L’outil détecte automatiquement les disques connectés et propose de charger les instantanés déjà présents dessus. On sélectionne le snapshot le plus récent qui fonctionnait, on clique sur « Restaurer », et on laisse l’assistant gérer le reste : réinstallation du bootloader GRUB comprise dans certains cas. Un utilisateur du forum SOSPC résume la manipulation en une phrase toute simple : il suffit de cliquer sur Restaurer et laisser les options par défaut, puis de cliquer simplement sur suivant pour valider les fenêtres suivantes.

Le processus prend rarement plus de quelques minutes, selon la taille du système et la vitesse du disque. Au redémarrage, l’ordinateur retrouve l’état exact d’avant le plantage, comme si la mise à jour foireuse ou le paquet cassé n’avait jamais existé.

Ce que Timeshift ne fait pas (et c’est important de le savoir)

Attention toutefois à ne pas transformer cet outil en solution miracle universelle.

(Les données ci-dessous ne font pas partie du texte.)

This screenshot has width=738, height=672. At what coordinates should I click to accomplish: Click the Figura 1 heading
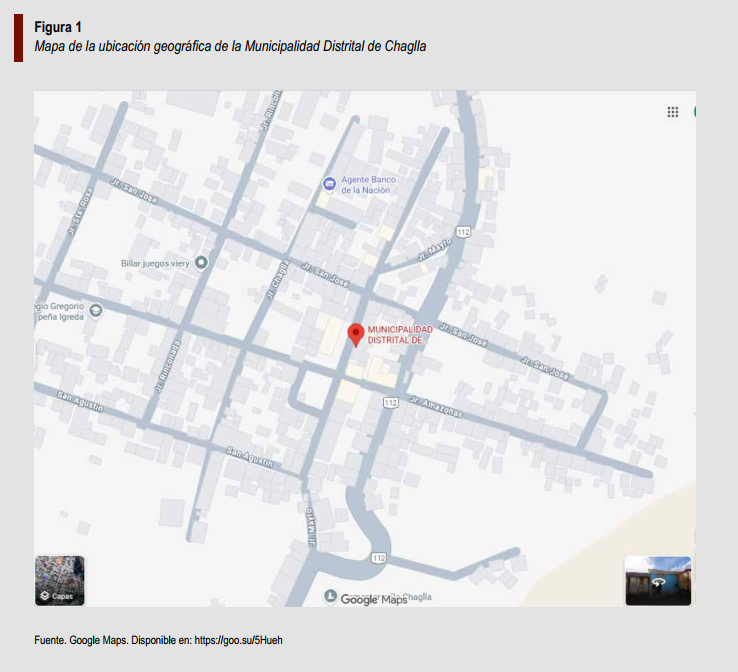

Les habitués du forum Linux Mint le rappellent régulièrement : Timeshift n’est pas un outil de sauvegarde, et son auteur le déconseille pour le dossier home. comprendre : il protège le système, pas vos fichiers personnels. Si votre disque dur lâche complètement, ou si vous supprimez par erreur vos photos de vacances, Timeshift ne vous sera d’aucun secours puisque, par défaut, il n’a jamais touché à /home.

Autre limite à connaître : Timeshift sauvegarde le volume système, mais les ennuis peuvent aussi venir des fichiers de configuration situés dans l’espace utilisateur, ceux planqués dans les dossiers cachés de /home (comme les préférences d’applications). Si un problème vient de là, la restauration système ne réglera rien. C’est pour ça que la meilleure stratégie combine deux outils complémentaires : Timeshift pour l’OS, et une sauvegarde classique (rsync, disque externe, cloud) pour les données personnelles proprement dites.

Petit détail qui a son importance et que beaucoup découvrent trop tard : les snapshots occupent de l’espace disque, parfois plusieurs gigaoctets selon la fréquence choisie. Certains utilisateurs témoignent avoir vu leur partition système se remplir progressivement sans comprendre pourquoi, avant de réaliser que Timeshift accumulait les instantanés en arrière-plan. Un petit ménage régulier dans les paramètres de rétention évite la mauvaise surprise du disque plein au pire moment.